- [TASK BRIEF] Exact copy, pictures excluded: set down only the lines from the one with "Our Reviews (523, 2158)" through the end of the entries, keeping both end lines.

(Source data)

-.-.-

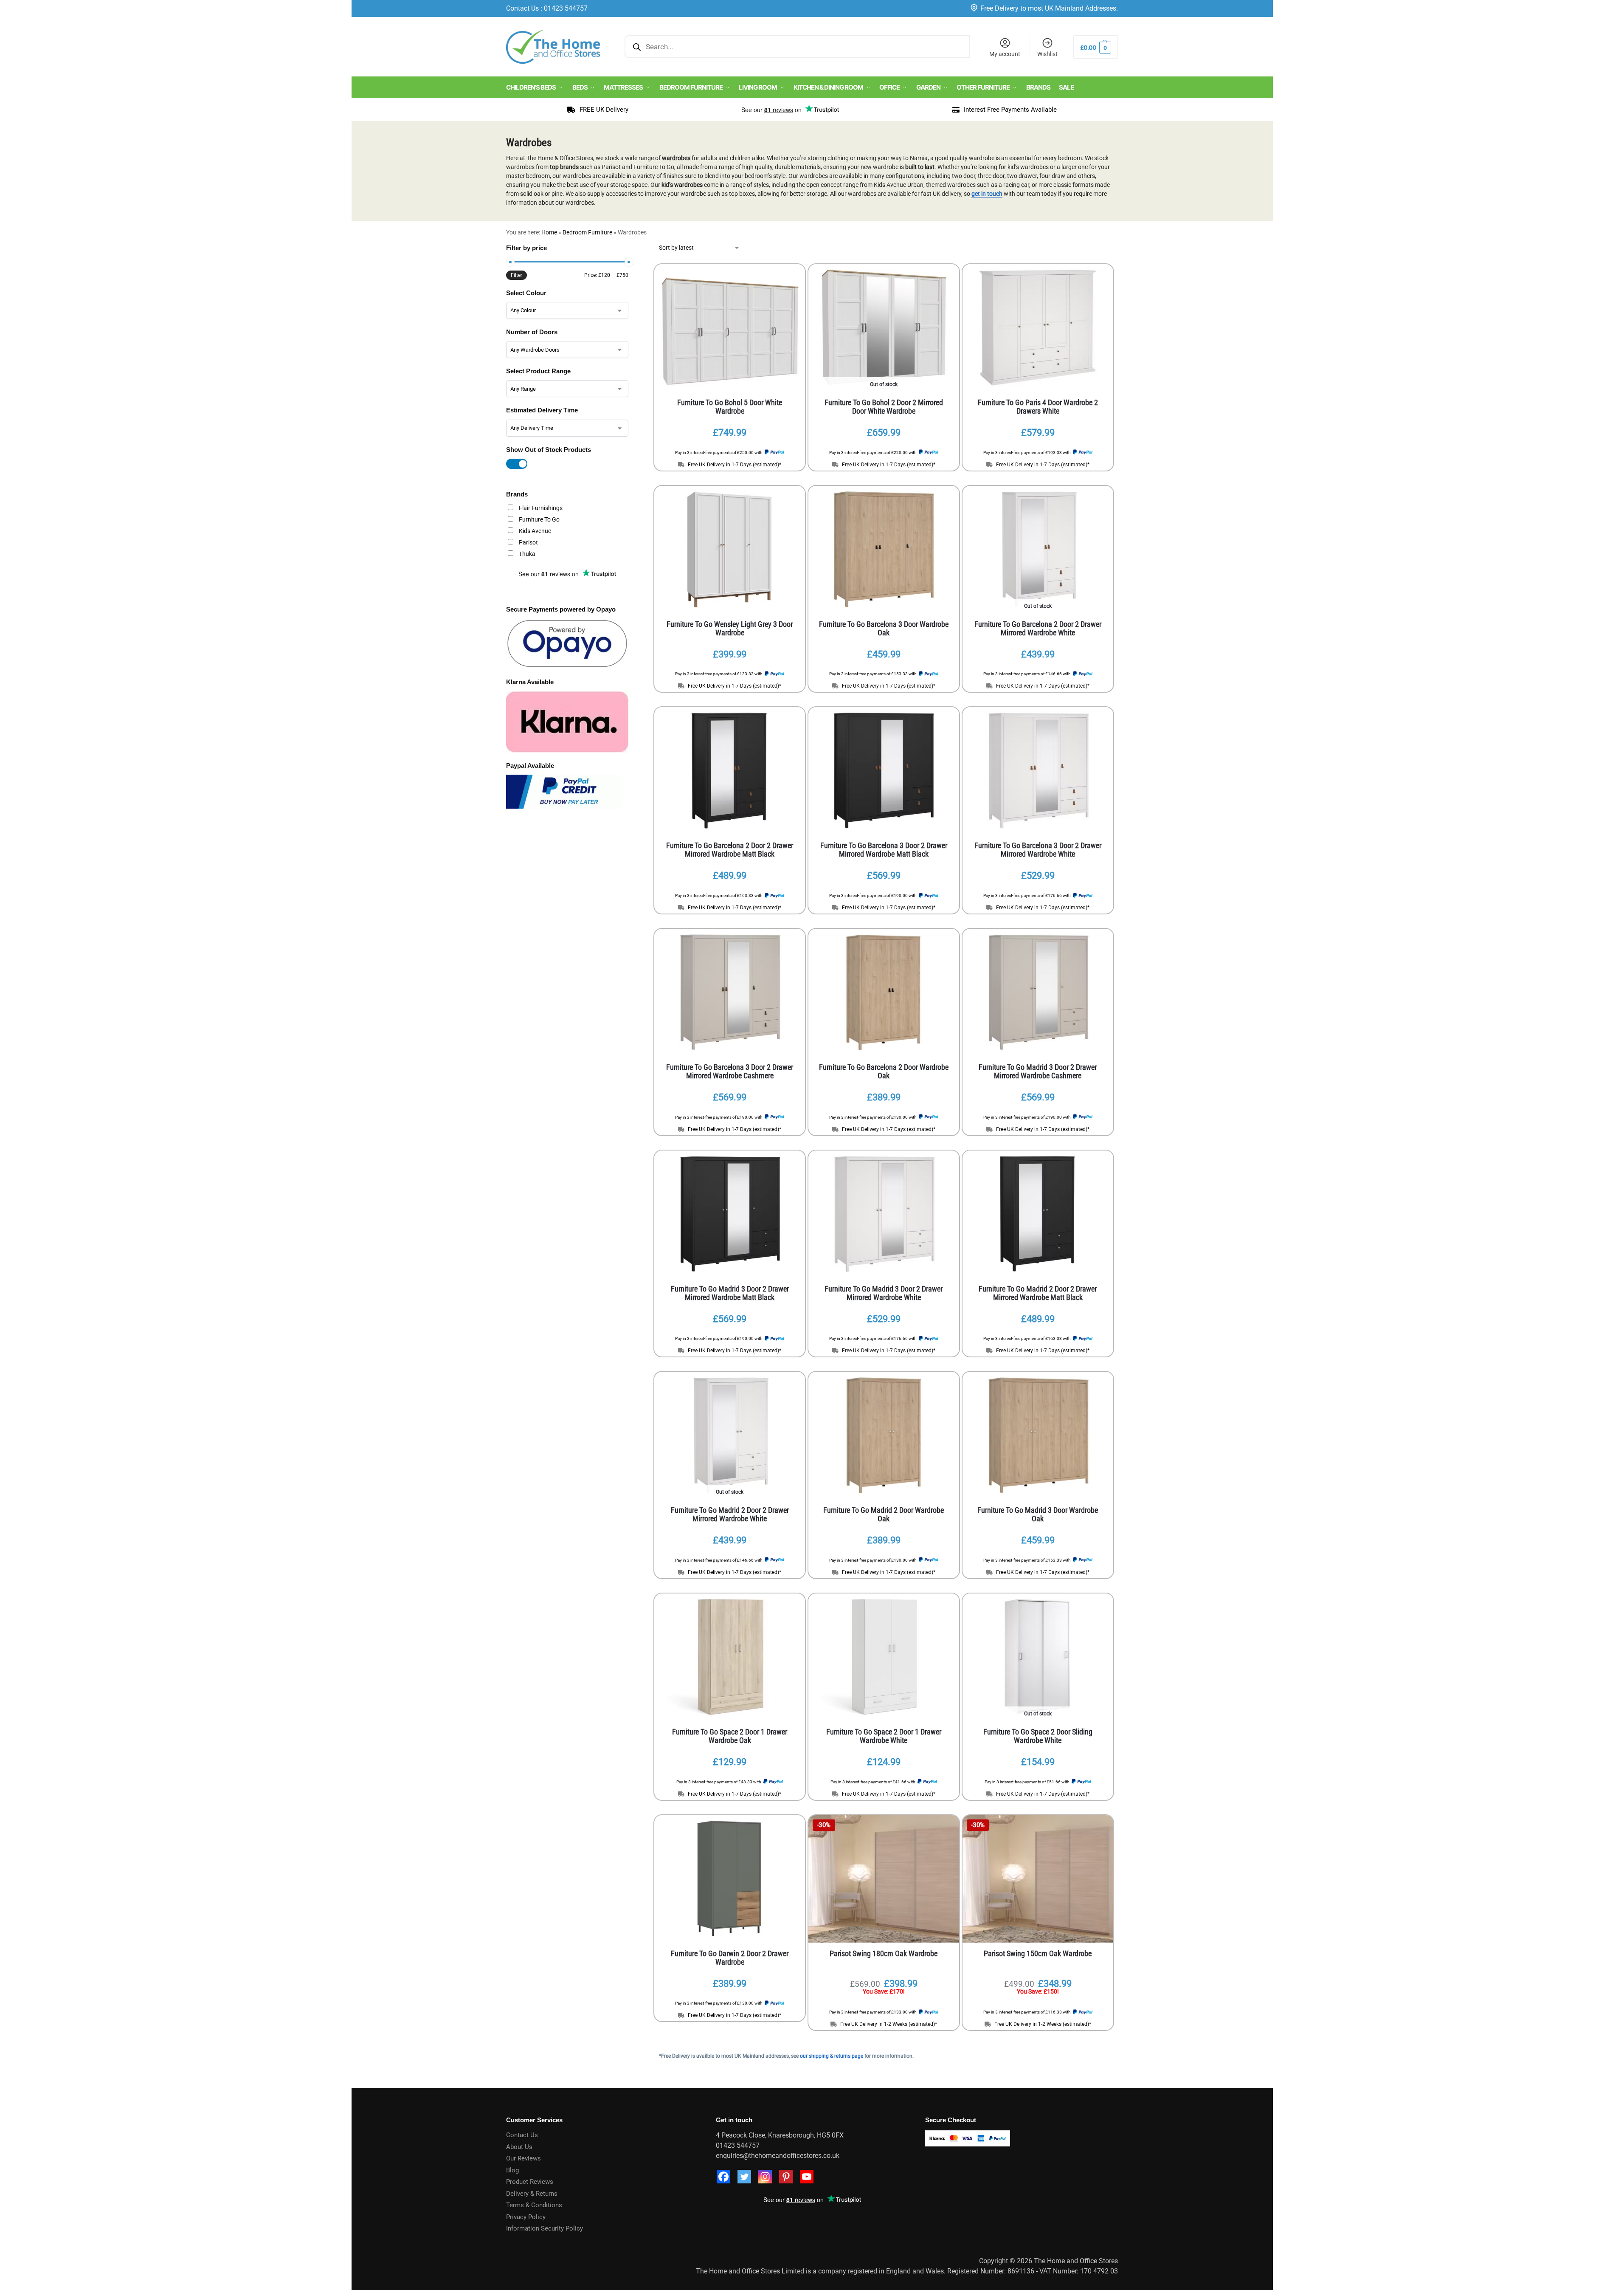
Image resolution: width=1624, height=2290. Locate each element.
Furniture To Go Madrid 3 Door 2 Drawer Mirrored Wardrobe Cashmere (1038, 1071)
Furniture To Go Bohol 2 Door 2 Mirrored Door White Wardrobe (884, 406)
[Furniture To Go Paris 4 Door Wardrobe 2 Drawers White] (1038, 328)
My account (1004, 54)
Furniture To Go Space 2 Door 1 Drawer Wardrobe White (883, 1736)
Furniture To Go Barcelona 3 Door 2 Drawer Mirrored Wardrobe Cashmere (729, 1071)
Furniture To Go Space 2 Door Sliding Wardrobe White (1037, 1736)
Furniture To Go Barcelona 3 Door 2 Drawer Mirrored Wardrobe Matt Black (883, 849)
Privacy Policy (526, 2217)
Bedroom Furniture (587, 232)
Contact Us (522, 8)
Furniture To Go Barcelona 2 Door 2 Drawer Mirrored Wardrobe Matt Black (729, 849)
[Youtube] (806, 2176)
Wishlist (1047, 54)
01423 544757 (566, 8)
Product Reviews (529, 2182)
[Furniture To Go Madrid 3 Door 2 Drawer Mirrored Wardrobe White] (883, 1214)
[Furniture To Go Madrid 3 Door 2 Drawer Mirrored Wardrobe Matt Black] (729, 1214)
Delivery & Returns (531, 2193)
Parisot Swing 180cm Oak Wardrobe (883, 1953)
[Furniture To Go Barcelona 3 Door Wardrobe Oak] (883, 549)
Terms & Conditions (534, 2205)
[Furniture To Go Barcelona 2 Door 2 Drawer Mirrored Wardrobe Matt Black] (729, 771)
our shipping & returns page (831, 2056)
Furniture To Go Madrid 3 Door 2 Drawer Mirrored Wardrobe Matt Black (730, 1293)
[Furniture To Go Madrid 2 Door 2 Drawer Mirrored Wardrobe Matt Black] (1038, 1214)
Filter (516, 275)
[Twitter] (744, 2176)
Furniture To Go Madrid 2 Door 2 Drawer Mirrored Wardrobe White (730, 1514)
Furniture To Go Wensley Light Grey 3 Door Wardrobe (730, 628)
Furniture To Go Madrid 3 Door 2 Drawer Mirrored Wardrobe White (884, 1293)
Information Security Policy (544, 2228)
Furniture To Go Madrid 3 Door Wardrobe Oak (1037, 1514)
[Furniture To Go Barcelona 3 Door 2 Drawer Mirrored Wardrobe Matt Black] (883, 771)
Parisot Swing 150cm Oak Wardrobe (1038, 1953)
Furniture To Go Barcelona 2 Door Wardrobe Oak (884, 1071)
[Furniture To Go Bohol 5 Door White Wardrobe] (729, 328)
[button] (1095, 47)
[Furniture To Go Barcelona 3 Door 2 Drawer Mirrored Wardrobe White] (1038, 771)
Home (549, 232)
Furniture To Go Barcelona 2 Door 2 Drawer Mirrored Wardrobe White (1037, 628)
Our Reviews (523, 2158)
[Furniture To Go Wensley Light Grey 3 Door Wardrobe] (729, 549)
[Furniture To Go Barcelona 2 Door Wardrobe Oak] (883, 992)
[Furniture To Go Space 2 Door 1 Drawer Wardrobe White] (883, 1657)
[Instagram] (765, 2176)
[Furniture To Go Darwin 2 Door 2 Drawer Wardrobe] (729, 1879)
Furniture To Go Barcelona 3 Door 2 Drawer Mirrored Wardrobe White (1037, 849)
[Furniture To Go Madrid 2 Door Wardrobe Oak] (883, 1435)
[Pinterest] (786, 2176)
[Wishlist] (786, 277)
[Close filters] (630, 248)
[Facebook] (723, 2176)
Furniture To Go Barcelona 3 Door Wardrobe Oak (884, 628)
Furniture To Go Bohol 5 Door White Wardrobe (729, 406)
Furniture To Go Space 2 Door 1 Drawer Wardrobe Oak (729, 1736)
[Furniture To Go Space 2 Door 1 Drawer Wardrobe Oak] (729, 1657)
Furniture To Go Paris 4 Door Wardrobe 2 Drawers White (1038, 406)
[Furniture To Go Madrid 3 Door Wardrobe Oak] (1038, 1435)
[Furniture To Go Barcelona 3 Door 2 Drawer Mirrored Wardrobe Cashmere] (729, 992)
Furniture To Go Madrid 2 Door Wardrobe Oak (883, 1514)
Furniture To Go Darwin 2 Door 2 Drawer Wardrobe (729, 1957)
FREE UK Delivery (604, 109)
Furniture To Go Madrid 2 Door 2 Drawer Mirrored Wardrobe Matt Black (1038, 1293)
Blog (512, 2170)
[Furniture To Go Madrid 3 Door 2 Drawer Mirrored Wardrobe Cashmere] (1038, 992)
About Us (519, 2147)
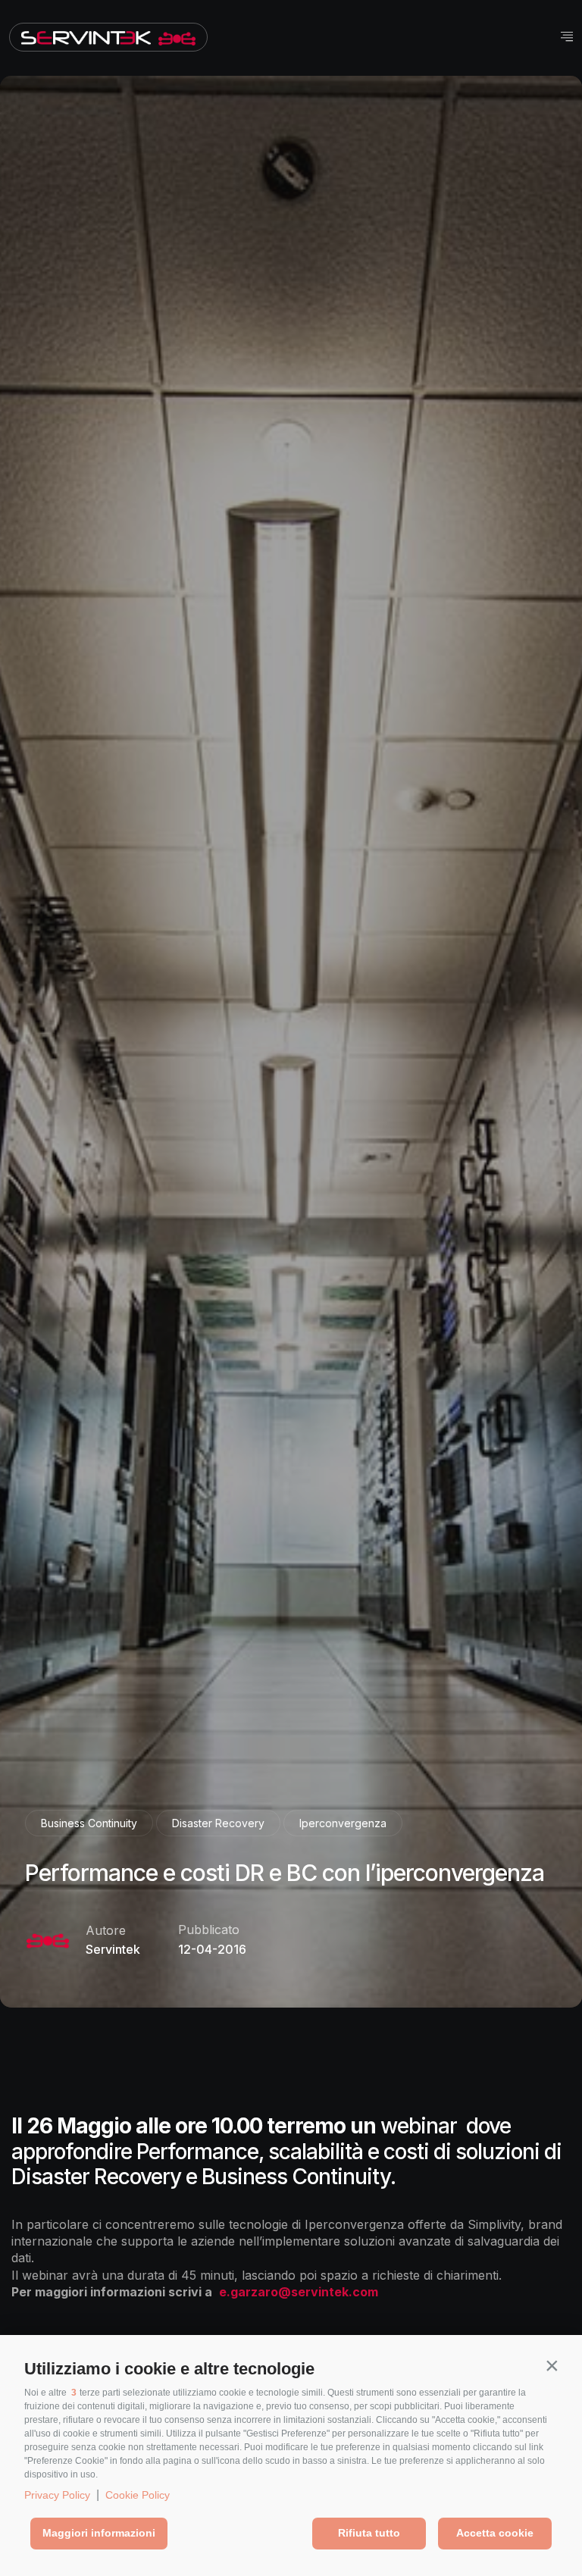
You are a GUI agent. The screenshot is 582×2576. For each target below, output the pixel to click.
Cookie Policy (137, 2495)
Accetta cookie (495, 2533)
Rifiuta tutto (369, 2533)
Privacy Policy (57, 2495)
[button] (552, 2365)
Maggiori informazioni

-.-.-

- [EXERCISE RESPONSE]
Our Reviews (523, 2158)
[Furniture To Go Wensley Light Grey 3 Door Wardrobe] (729, 549)
[Furniture To Go Barcelona 2 Door Wardrobe Oak] (883, 992)
[Furniture To Go Space 2 Door 1 Drawer Wardrobe White] (883, 1657)
[Instagram] (765, 2176)
[Furniture To Go Darwin 2 Door 2 Drawer Wardrobe] (729, 1879)
Furniture To Go Barcelona 3 Door 2 Drawer Mirrored Wardrobe White (1037, 849)
[Furniture To Go Madrid 2 Door Wardrobe Oak] (883, 1435)
[Pinterest] (786, 2176)
[Wishlist] (786, 277)
[Close filters] (630, 248)
[Facebook] (723, 2176)
Furniture To Go Barcelona 3 Door Wardrobe Oak (884, 628)
Furniture To Go Bohol 5 Door White Wardrobe (729, 406)
Furniture To Go Space 2 Door 1 Drawer Wardrobe Oak (729, 1736)
[Furniture To Go Space 2 Door 1 Drawer Wardrobe Oak] (729, 1657)
Furniture To Go Paris 4 Door Wardrobe 2 Drawers White (1038, 406)
[Furniture To Go Madrid 3 Door Wardrobe Oak] (1038, 1435)
[Furniture To Go Barcelona 3 Door 2 Drawer Mirrored Wardrobe Cashmere] (729, 992)
Furniture To Go Madrid 2 Door Wardrobe Oak (883, 1514)
Furniture To Go Darwin 2 Door 2 Drawer Wardrobe (729, 1957)
FREE UK Delivery (604, 109)
Furniture To Go Madrid 2 Door 2 Drawer Mirrored Wardrobe Matt Black (1038, 1293)
Blog (512, 2170)
[Furniture To Go Madrid 3 Door 2 Drawer Mirrored Wardrobe Cashmere] (1038, 992)
About Us (519, 2147)
You are a GUI agent. The screenshot is 582×2576. For each target below, output the pixel to click.
Cookie Policy (137, 2495)
Accetta cookie (495, 2533)
Rifiuta tutto (369, 2533)
Privacy Policy (57, 2495)
[button] (552, 2365)
Maggiori informazioni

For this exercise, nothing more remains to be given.